Below are entries; copy exactly the lines from the one with "Activate the Zoom magnifier tool" through the one with "Given: Select the R7 road shield", both included, and leave out the rest.

*** Dataset content Section Begins ***

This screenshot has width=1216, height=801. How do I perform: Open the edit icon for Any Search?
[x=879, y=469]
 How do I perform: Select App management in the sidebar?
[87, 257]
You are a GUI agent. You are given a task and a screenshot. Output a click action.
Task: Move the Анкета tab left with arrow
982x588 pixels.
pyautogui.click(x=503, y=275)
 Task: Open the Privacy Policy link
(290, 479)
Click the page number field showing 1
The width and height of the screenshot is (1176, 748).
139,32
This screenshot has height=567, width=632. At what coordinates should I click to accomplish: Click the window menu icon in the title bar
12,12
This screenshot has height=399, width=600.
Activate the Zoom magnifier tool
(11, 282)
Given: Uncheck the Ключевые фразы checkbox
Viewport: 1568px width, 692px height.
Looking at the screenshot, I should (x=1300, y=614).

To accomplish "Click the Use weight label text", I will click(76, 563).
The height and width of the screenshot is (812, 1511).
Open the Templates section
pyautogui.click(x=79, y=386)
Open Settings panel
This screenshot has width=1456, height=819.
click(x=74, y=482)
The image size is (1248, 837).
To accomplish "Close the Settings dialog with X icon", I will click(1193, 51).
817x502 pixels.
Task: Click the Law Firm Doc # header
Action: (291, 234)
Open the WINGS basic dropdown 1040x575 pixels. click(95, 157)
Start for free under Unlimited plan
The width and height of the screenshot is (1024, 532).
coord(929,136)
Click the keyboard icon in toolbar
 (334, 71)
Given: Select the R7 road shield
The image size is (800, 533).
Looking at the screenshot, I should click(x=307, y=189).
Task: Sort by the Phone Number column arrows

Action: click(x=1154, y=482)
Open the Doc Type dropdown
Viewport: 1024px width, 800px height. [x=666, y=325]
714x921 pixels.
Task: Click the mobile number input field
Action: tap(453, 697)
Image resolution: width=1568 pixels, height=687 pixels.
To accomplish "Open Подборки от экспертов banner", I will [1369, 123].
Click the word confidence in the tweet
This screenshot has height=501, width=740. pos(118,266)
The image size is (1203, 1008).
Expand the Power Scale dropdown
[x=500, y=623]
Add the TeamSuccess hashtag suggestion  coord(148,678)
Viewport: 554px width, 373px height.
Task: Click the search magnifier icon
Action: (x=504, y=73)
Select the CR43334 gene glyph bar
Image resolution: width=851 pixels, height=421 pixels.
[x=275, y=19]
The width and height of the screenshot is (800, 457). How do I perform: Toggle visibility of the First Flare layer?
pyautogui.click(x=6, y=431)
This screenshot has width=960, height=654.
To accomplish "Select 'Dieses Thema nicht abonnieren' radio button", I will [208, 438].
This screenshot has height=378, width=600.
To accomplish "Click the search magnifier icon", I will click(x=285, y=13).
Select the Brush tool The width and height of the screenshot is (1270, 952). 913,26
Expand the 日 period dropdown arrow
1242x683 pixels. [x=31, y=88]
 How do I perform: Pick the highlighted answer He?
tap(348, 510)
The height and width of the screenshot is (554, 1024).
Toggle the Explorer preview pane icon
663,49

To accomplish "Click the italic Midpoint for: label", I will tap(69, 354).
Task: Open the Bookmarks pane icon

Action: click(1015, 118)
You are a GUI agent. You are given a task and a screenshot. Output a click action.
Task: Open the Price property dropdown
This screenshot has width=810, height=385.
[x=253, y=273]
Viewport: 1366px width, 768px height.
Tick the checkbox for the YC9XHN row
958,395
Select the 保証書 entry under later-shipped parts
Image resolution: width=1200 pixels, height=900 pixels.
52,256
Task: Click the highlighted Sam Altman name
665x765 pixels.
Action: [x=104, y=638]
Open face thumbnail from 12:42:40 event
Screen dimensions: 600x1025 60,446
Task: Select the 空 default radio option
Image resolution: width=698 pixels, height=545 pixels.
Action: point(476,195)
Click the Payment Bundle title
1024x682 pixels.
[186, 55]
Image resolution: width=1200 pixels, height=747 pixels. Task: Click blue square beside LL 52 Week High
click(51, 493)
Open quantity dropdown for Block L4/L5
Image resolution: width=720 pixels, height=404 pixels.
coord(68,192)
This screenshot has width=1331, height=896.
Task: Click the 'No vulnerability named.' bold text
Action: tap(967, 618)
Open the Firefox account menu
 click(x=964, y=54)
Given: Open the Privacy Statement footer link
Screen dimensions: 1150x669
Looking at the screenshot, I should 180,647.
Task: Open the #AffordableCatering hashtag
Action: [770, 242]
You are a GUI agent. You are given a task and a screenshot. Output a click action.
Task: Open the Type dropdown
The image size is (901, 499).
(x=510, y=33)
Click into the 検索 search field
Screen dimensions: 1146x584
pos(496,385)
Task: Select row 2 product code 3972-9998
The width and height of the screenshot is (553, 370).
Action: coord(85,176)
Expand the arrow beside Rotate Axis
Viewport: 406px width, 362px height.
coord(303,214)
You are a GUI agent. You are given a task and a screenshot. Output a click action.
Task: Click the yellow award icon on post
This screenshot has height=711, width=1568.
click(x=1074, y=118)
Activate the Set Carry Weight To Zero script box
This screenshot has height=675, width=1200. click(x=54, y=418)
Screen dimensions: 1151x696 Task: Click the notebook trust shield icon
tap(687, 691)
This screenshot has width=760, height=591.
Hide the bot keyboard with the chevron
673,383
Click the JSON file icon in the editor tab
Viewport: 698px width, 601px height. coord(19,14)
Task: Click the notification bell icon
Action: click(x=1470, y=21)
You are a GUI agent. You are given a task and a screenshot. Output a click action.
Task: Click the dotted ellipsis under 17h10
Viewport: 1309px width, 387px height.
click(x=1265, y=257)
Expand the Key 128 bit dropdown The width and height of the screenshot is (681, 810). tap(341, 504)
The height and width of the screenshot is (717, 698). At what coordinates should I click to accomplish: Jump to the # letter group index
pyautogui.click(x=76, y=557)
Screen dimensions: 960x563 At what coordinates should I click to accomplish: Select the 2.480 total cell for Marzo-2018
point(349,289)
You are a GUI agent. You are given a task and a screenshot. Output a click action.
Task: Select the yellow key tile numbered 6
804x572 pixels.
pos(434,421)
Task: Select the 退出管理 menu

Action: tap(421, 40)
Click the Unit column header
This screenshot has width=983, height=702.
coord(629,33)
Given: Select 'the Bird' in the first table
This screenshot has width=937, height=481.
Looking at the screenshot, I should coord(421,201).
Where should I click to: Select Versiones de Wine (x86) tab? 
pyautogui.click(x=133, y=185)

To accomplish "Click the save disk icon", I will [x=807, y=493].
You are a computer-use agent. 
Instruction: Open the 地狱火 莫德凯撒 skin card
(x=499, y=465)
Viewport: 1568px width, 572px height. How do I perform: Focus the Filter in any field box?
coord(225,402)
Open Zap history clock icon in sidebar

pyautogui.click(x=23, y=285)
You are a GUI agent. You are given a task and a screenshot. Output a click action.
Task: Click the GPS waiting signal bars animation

*** Dataset content Section Ends ***

• **Finished exercise**
Activate the Zoom magnifier tool
(11, 282)
Given: Uncheck the Ключевые фразы checkbox
Viewport: 1568px width, 692px height.
Looking at the screenshot, I should (x=1300, y=614).

To accomplish "Click the Use weight label text", I will click(76, 563).
The height and width of the screenshot is (812, 1511).
Open the Templates section
pyautogui.click(x=79, y=386)
Open Settings panel
This screenshot has width=1456, height=819.
click(x=74, y=482)
The image size is (1248, 837).
To accomplish "Close the Settings dialog with X icon", I will click(1193, 51).
817x502 pixels.
Task: Click the Law Firm Doc # header
Action: (291, 234)
Open the WINGS basic dropdown 1040x575 pixels. click(95, 157)
Start for free under Unlimited plan
The width and height of the screenshot is (1024, 532).
coord(929,136)
Click the keyboard icon in toolbar
 (334, 71)
Given: Select the R7 road shield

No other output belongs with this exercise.